**DATA FOR THIS EXERCISE:**

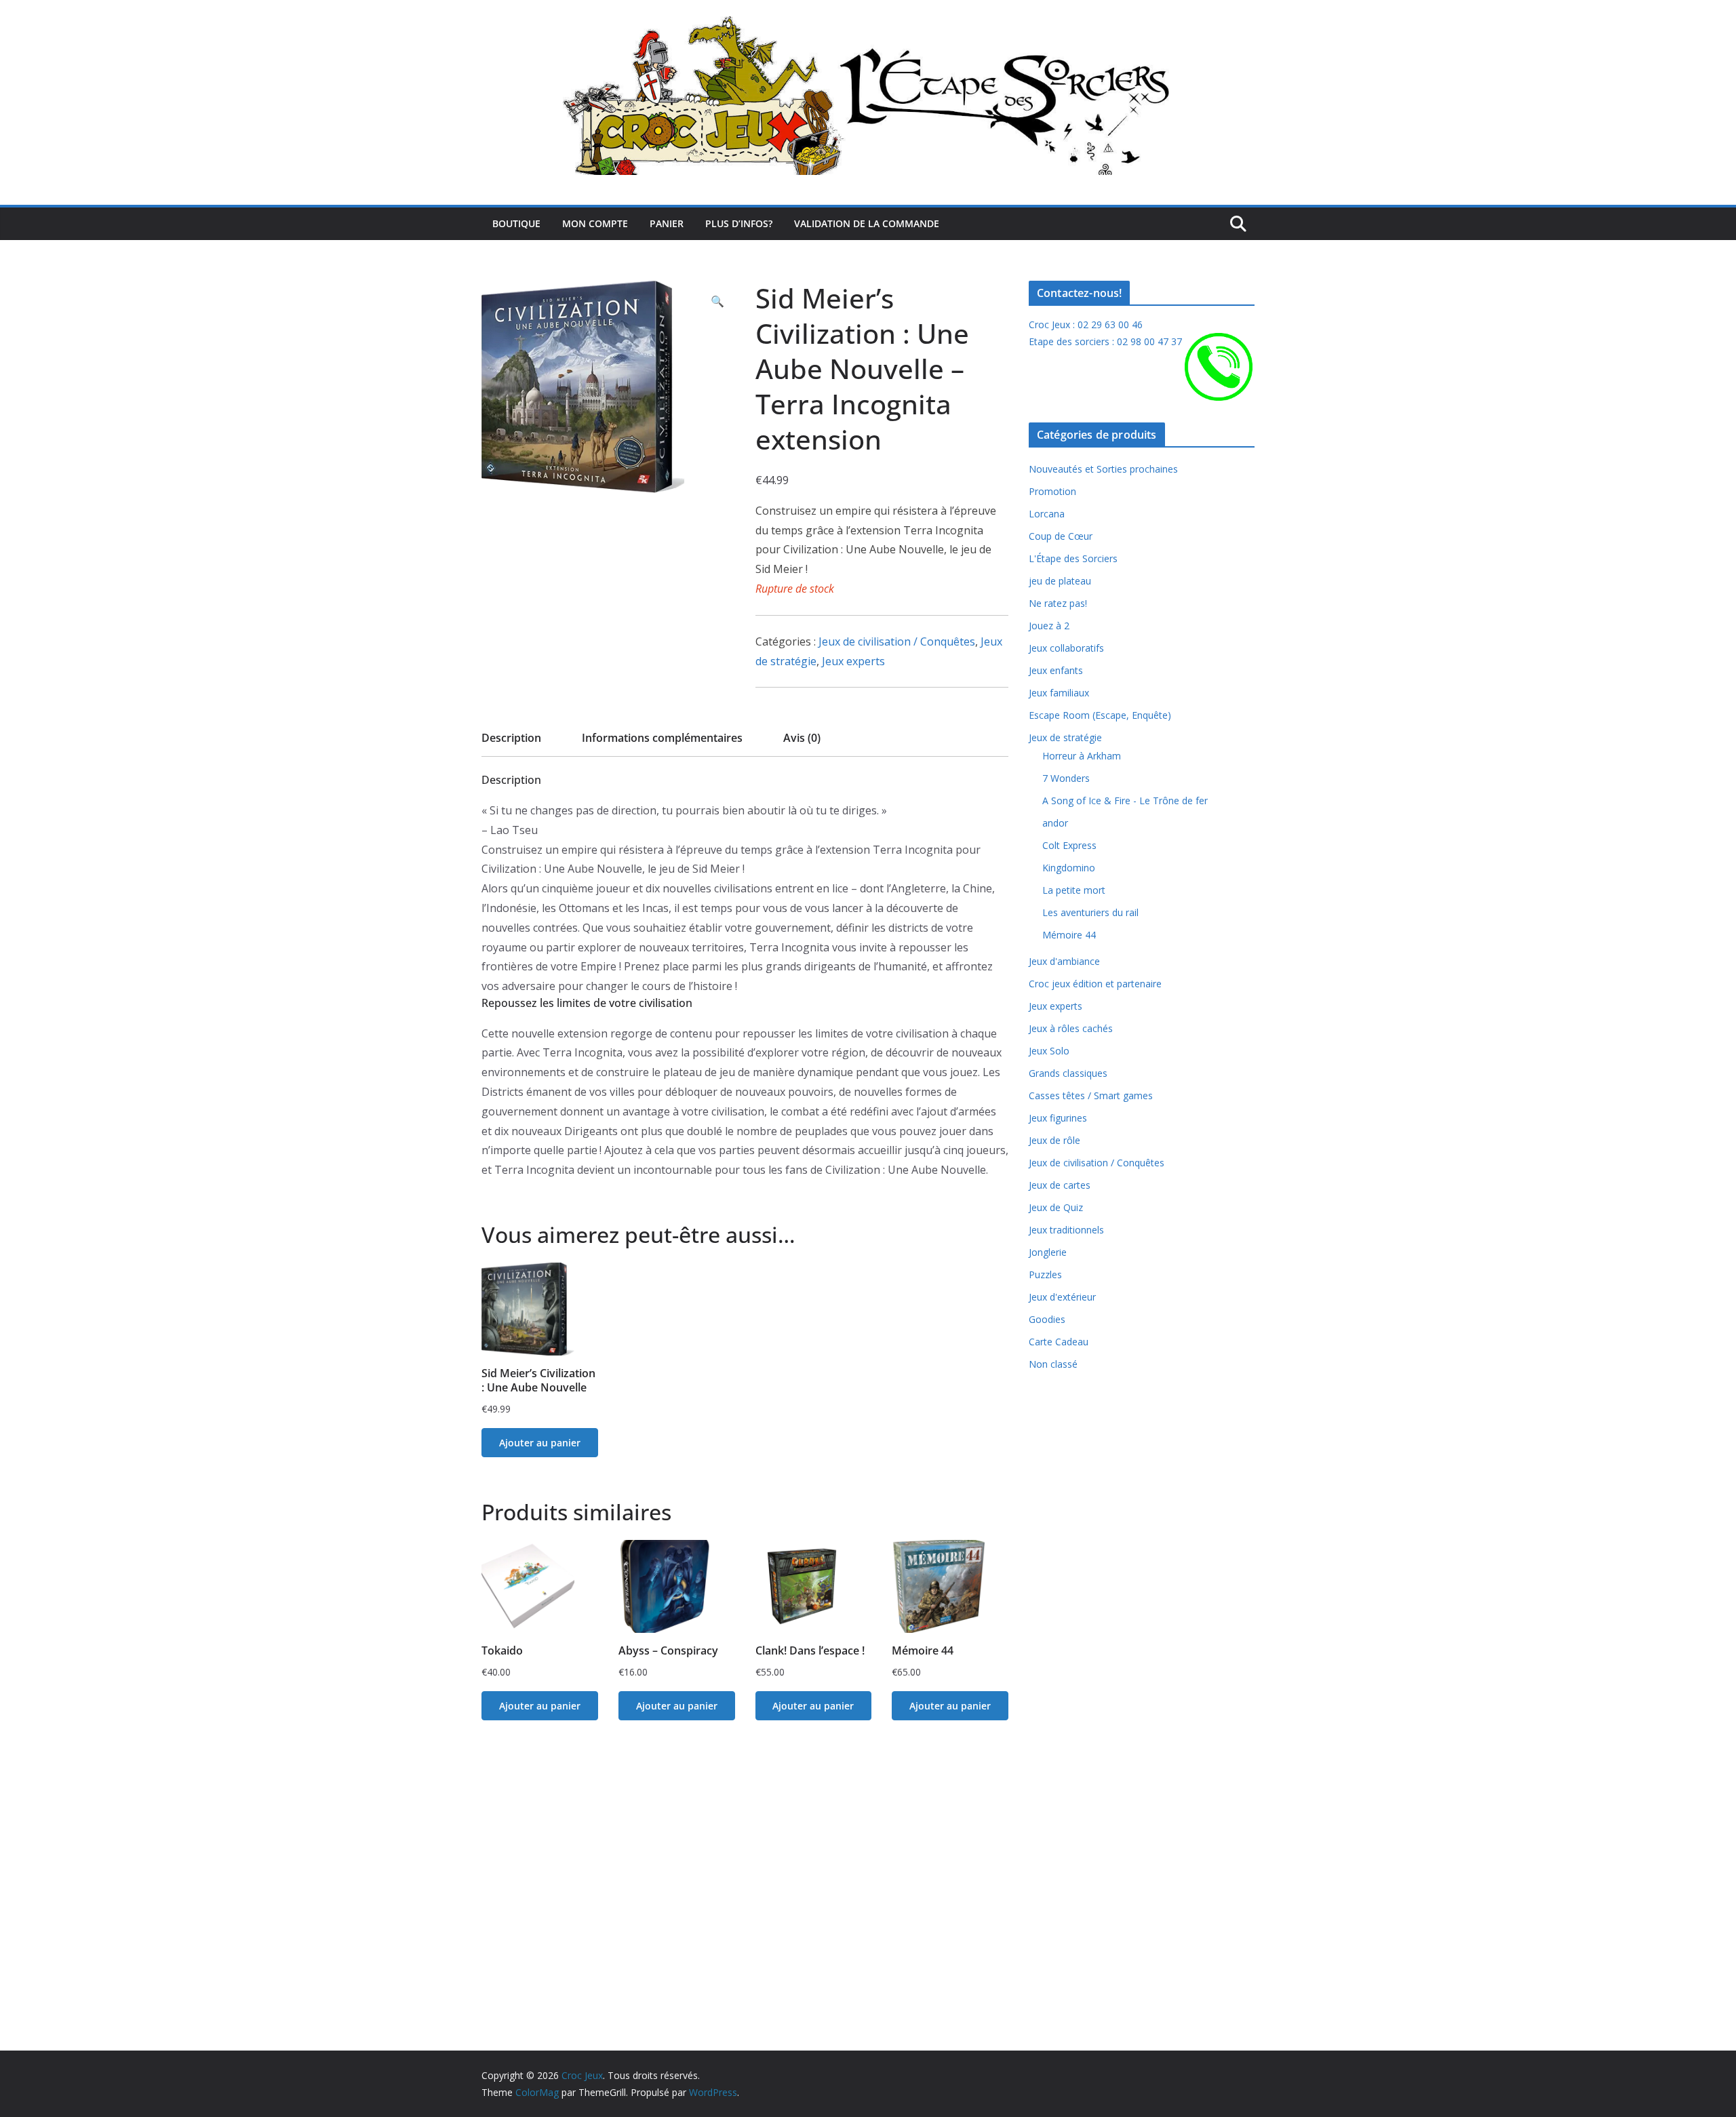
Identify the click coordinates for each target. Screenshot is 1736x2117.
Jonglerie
--
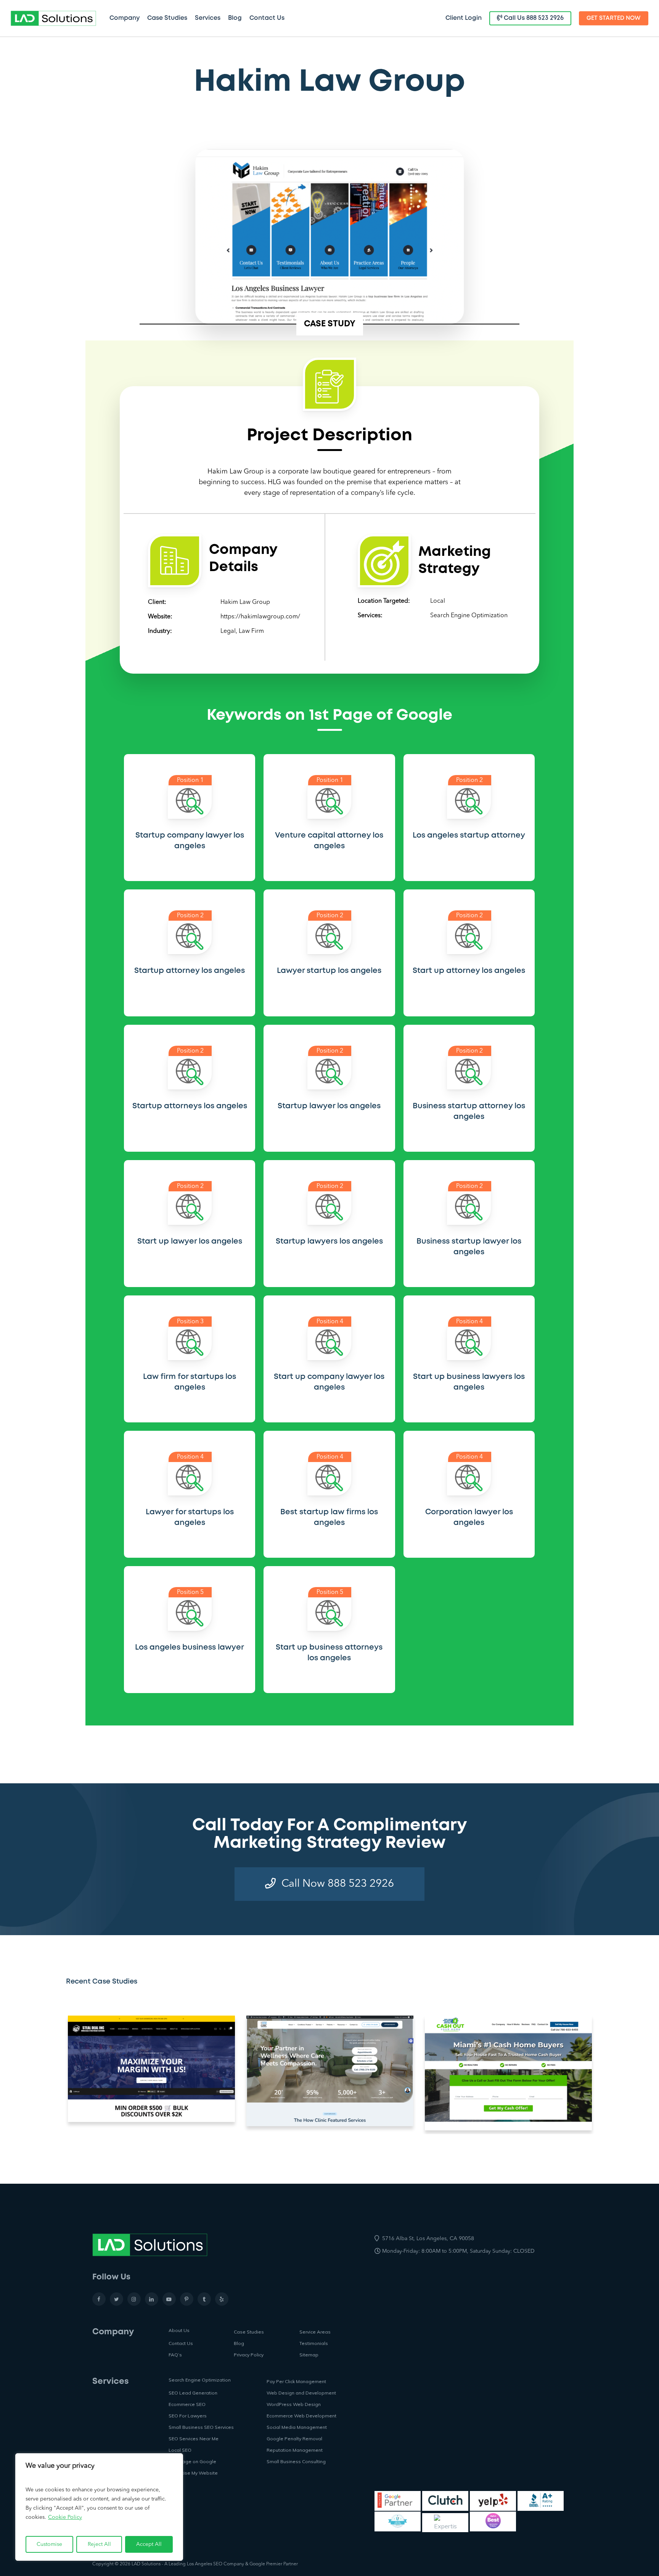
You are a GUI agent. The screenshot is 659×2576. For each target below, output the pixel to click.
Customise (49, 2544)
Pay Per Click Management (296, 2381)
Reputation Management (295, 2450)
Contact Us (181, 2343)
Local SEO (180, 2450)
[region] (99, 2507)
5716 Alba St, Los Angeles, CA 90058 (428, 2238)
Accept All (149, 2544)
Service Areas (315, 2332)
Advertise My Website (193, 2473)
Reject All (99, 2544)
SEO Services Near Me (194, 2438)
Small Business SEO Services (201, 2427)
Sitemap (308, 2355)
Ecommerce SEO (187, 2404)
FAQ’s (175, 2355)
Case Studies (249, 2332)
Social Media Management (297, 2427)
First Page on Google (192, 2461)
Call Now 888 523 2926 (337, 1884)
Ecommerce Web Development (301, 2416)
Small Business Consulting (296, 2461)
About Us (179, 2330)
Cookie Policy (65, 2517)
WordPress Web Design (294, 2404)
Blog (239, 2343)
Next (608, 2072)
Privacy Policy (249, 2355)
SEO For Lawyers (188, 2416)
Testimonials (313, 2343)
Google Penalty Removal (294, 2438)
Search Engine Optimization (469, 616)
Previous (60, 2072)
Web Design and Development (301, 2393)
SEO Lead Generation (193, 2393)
* * *
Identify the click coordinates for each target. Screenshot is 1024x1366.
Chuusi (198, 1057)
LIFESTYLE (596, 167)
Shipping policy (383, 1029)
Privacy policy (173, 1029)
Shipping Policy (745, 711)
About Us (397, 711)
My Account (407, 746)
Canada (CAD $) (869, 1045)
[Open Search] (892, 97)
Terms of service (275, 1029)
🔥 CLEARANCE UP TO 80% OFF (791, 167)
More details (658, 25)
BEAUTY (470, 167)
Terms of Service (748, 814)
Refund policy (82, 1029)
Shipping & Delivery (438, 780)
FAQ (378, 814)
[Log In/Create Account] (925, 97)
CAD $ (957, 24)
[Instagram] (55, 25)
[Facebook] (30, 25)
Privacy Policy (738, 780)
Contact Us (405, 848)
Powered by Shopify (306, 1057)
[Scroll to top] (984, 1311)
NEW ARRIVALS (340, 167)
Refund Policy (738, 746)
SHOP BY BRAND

**THE TASK:** From the entries above, write out only the lines starting at the line that holds "My Account (407, 746)" and ending at the line that holds "SHOP BY BRAND", keeping both and matching them exactly.

**SOLUTION:**
My Account (407, 746)
Canada (CAD $) (869, 1045)
[Open Search] (892, 97)
Terms of service (275, 1029)
🔥 CLEARANCE UP TO 80% OFF (791, 167)
More details (658, 25)
BEAUTY (470, 167)
Terms of Service (748, 814)
Refund policy (82, 1029)
Shipping & Delivery (438, 780)
FAQ (378, 814)
[Log In/Create Account] (925, 97)
CAD $ (957, 24)
[Instagram] (55, 25)
[Facebook] (30, 25)
Privacy Policy (738, 780)
Contact Us (405, 848)
Powered by Shopify (306, 1057)
[Scroll to top] (984, 1311)
NEW ARRIVALS (340, 167)
Refund Policy (738, 746)
SHOP BY BRAND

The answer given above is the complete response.